Le viste domiciliari vanno da 15 minuti a oltre un ora a secondo di ciò che si trova. Nella borsa del medico c’è di tutto: farmaci per le urgenze, strumenti medici, garze cerotti, guanti, etc. Non c’è il pronto soccorso o un reparto come in ospedale, può contare solo sulla sua esperienza e su ciò che ha nella borsa. E’ l’ultimo avamposto della medicina territoriale a quell’ora di notte.
E’ la persona che può fare la differenza tra la vita e la morte. Finalmente la porta si apre di nuovo lasciando trasparire la luce delle scale e fuori. L’ansia e la preoccupazione scemano nell’accompagnatore che finalmente ritrova la compagnia del suo prezioso passeggero. Il paziente sta meglio. La terapia somministrata ha funzionato. Si torna in sede.
Sono quasi le undici. Il telefono squilla di nuovo. Questa volta è la centrale operativa del 118. C’è un’emergenza ma l’unica ambulanza disponibile per un territorio di oltre 30000 abitanti è già impegnata. Viene chiesto alla guardia medica di andare sul luogo per prestare le prime cure. Ogni volta che si sceglie di andare si corrono dei rischi e ci si assumono responsabilità che nessun contratto prevede o retribuisce. La guardia medica copre solo le urgenze ma in questo caso a suo rischio e pericolo (non è attrezzata per gestire le emergenza come il 118) va per dare al paziente un primo soccorso in attesa che si liberi l’ambulanza.
Si parte. Si corre, per quello che si può rispettando il codice della strada. La macchina è quella personale senza insegne o lampeggianti e non ha privilegi nel traffico.
Si ripete la stessa scena vista in precedenza. La concitazione dei parenti è evidente. Il paziente ha bisogno di un trasporto immediato in ospedale con l’ambulanza. Tutti si augurano di vedere presto il blu dei lampeggianti illuminare la notte. Di più  se lo augura il medico che adesso sta facendo il possibile per  fare in modo che quel paziente abbia la sua chance di vedere un nuovo giorno.
L’adrenalina è al massimo. Finalmente quel blu tanto agognato squarcia la notte e il paziente viene caricato e immediatamente trasportato verso l’ospedale. Questa volta è andata bene. Altre no.
Al rientro in macchina scende il silenzio. Un silenzio fatto di comprensione e di decompressione da quella scarica di adrenalina. E’ notte fonda quando si rientra in sede. Il tempo di stendersi che il videocitofono annuncia un nuovo “cliente”. Sono le 2:38. Dal display rotto non si riesce a capire chi c’è oltre la vetrata.  Il medico va ad  aprire.

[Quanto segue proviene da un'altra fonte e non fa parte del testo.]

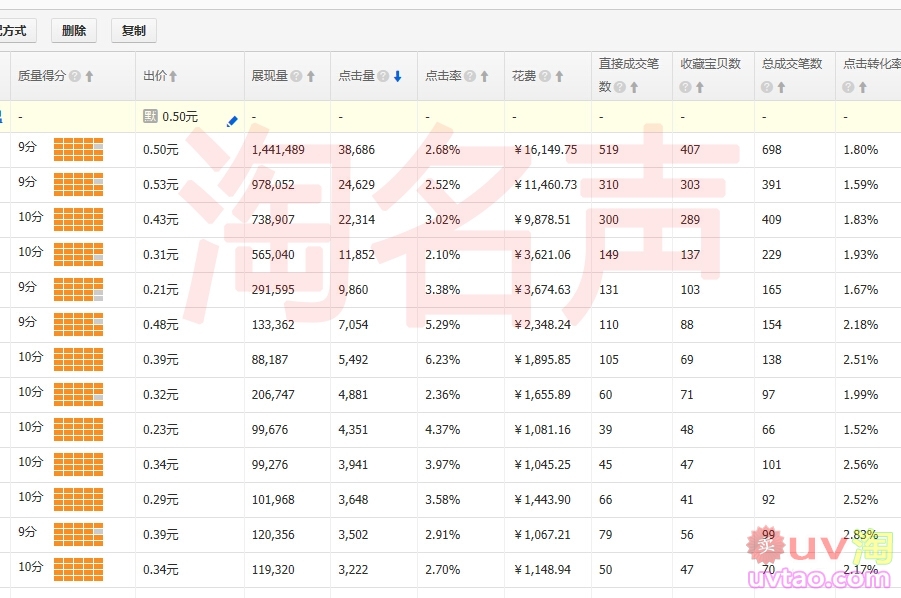
Task: Sort by 点击转化率 using its arrow
Action: tap(863, 87)
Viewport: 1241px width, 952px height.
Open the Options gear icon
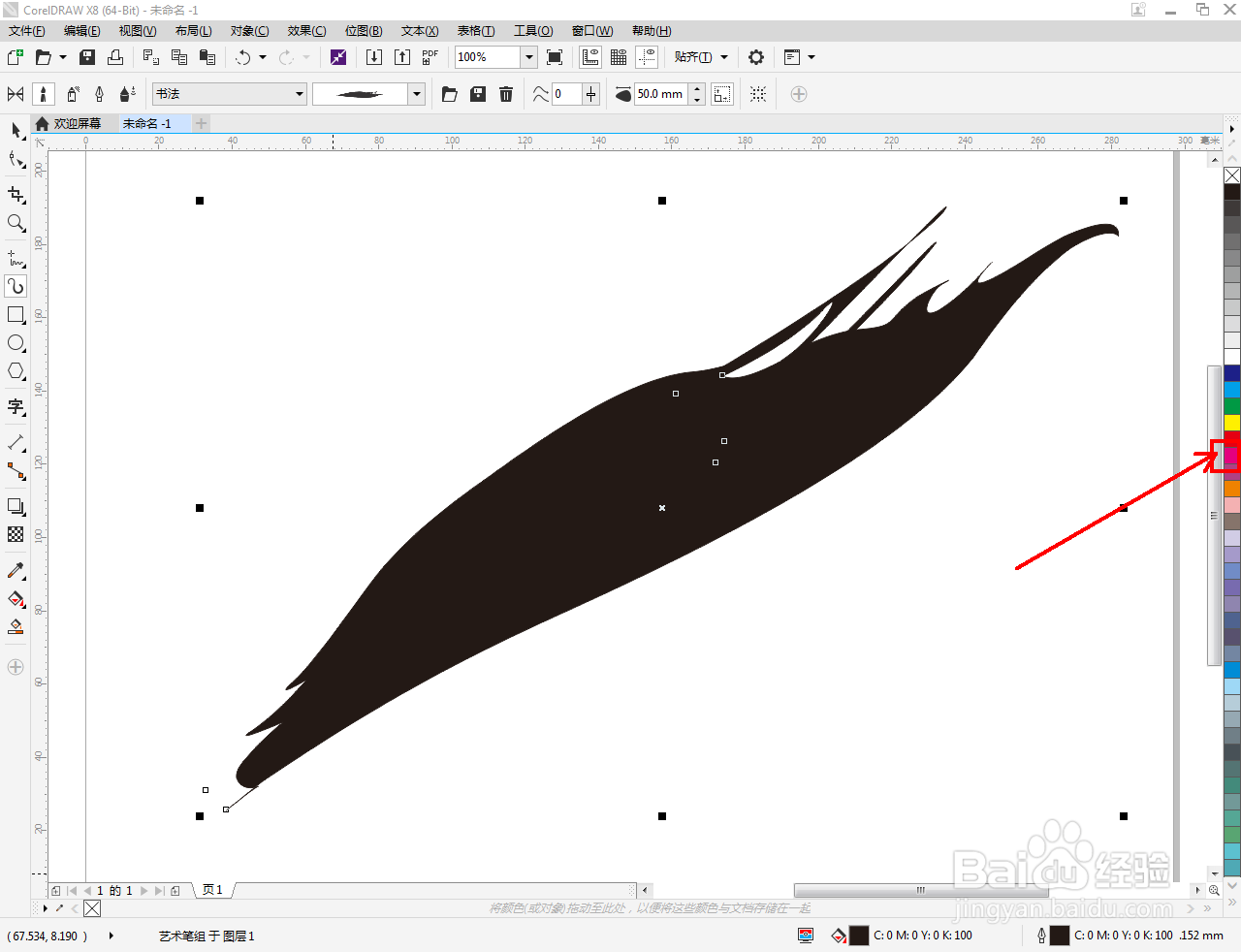[756, 57]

A breve distanza l’accompagnatore segue l’incontro. E’ il solito drogato a caccia di siringhe. Il medico gli dice di aspettare sulla porta ma lui non le da’ ascolto.

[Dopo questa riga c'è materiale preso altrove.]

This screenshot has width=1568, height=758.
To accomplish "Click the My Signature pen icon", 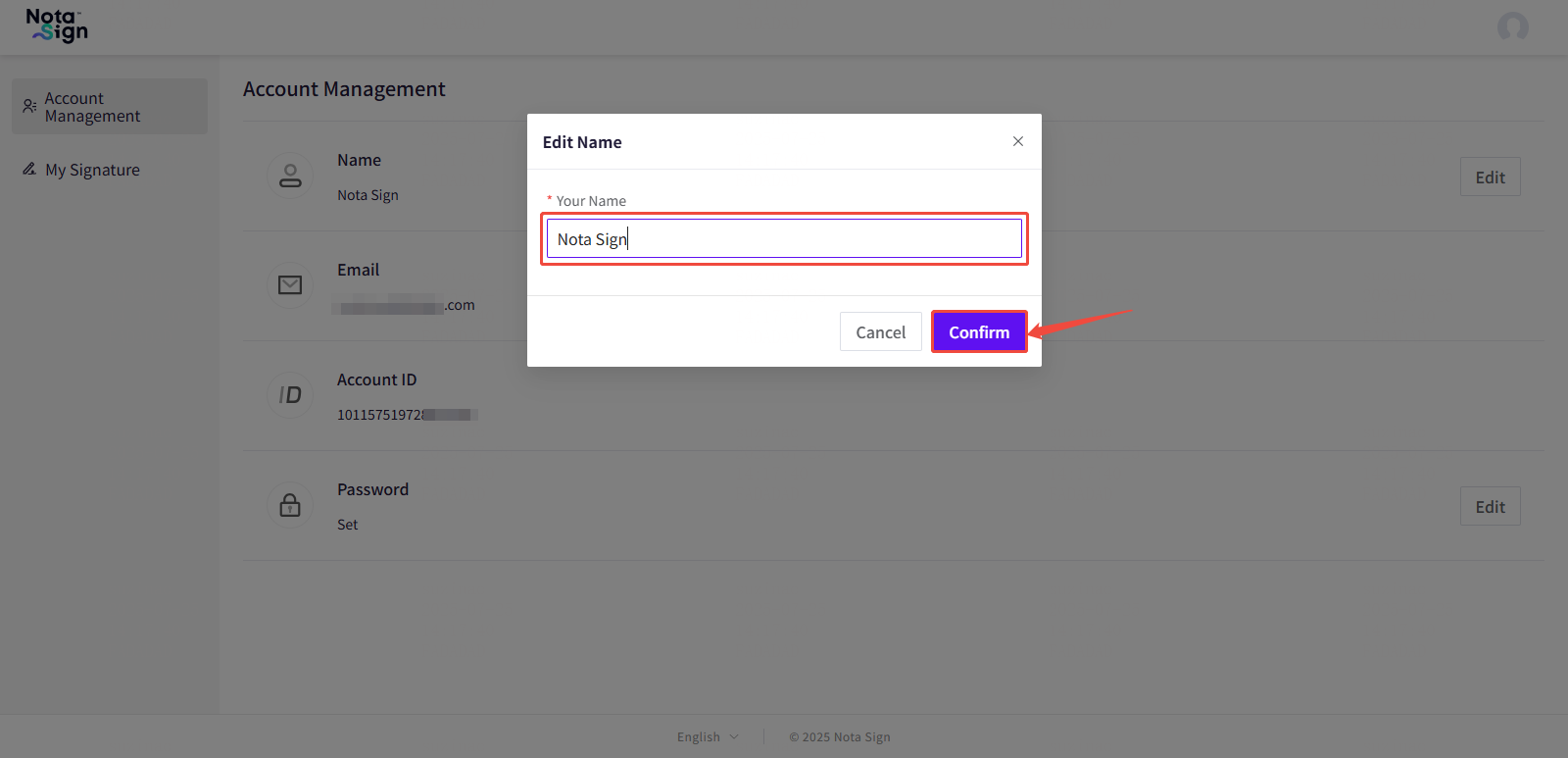I will point(29,170).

Da quell’angolo buio e con voce ferma l’accompagnatore invita l’ospite notturno a rimanere dove è e seguire le indicazioni del medico. L’ospite sa, capisce e torna sull’uscio ad attendere ciò per cui è venuto. Avutolo va via. Si chiude per quanto possibile e si torna a riposare. Di nuovo lo squillo del telefono. Sono le 4:37. Un attacco di panico in corso. 25 minuti di telefonata e rassicurazioni riportano in condizioni normali una paziente ben conosciuta nell’ambiente. Si chiudono ancora un pò gli occhi. Alle 6:50 la sveglia ricorda che tra poco comincia un nuovo giorno e un’ orda di pazienti agguerriti assedierà quel posto per fare la fila al CUP o per i servizi ambulatoriali. Si sgombra l’ambulatorio usato per le visite notturne, si ritirano gli effetti personali. Sono le 7:35:l’accompagnatore ha terminato il suo turno notturno e si avvia per la sua strada che lo condurrà al suo lavoro diurno. E’ stanco ma sereno perché un’altra notte è passata senza problemi e chi ha protetto sta tornando a casa.